Triple-negative breast cancer (TNBC) is a highly aggressive subtype of breast cancer that lacks the expression of estrogen receptor, progesterone receptor, and human epidermal growth factor receptor 2. High rates of metastasis and tumor recurrence in TNBC remain a clinical challenge contributing to the high mortality of TNBC. Metastasis is a multistep process that involves genomic, transcriptomic, and proteomic alterations.
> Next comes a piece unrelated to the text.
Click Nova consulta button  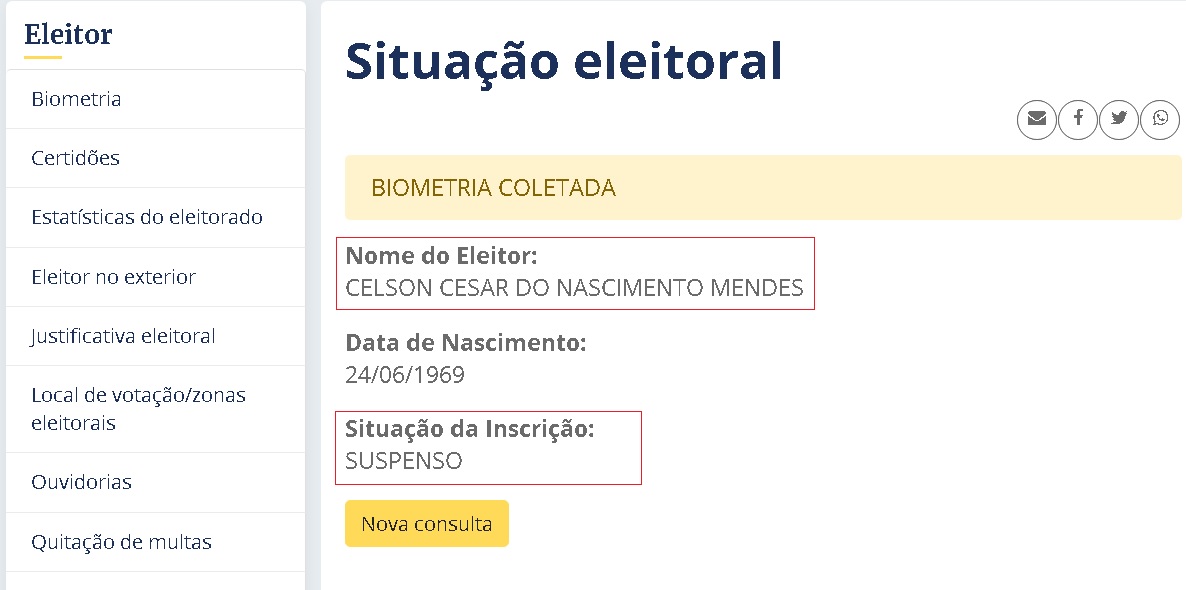tap(426, 524)
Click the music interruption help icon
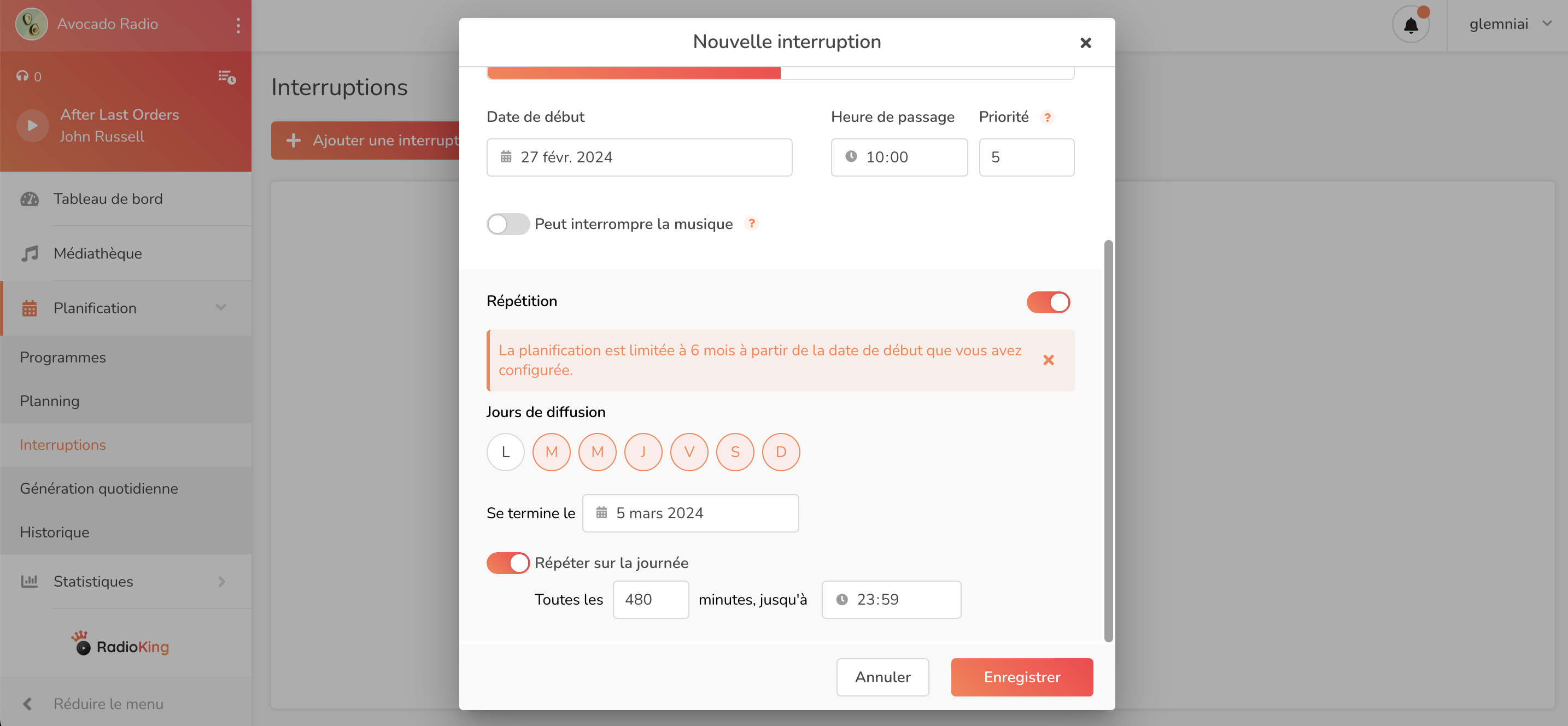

An in-depth understanding of the biological mechanisms underlying these metastasis-associated alterations is imperative for the development of precision therapies that target metastasis-specific markers in TNBC.

In this study, I used a multi-omics approach to identify global changes in mutational, gene, and protein expression profiles of metastatic breast cancer cells as they leave the primary site to seed proximal or distal sites. A similar mutational profile was observed between primary tumors and corresponding locoregional recurrences; MUC3A was identified as the most frequently mutated gene. Distinct gene expression profiles were observed between paired primary and metastatic tumors. Specifically, we found that three MammaPrint signature genes and MMP, FGF, and PDGFR family genes were upregulated in primary TNBCs with metastatic recurrence.

Using mass spectrometry and spatial imaging-based quantitative proteomic analysis, we assessed differences in the proteomic landscape of breast cancers with and without distant metastasis. We identified 49 differentially expressed proteins between serum samples from primary breast tumors with and without distant metastasis. Tumor microenvironment-wide comparisons revealed unique protein expression profiles associated with metastatic and non-metastatic TNBCs. Collectively, my findings indicate that (i) mutational signatures in primary breast tumors can serve as a proxy for the detection of disseminated cancer cells and locoregional recurrences, although additional variants may be acquired during disease progression; (ii) distinct gene and protein expression profiles exist between breast tumors with and without DM. These results suggest that metastatic cells undergo a biologically significant transcriptomic, genomic, and proteomic shift upon colonization of distant metastatic sites. This work expands our knowledge of molecular networks that have the potential to distinguish metastatic from non-metastatic disease and could guide the development of actionable therapeutic targets for metastatic TNBC.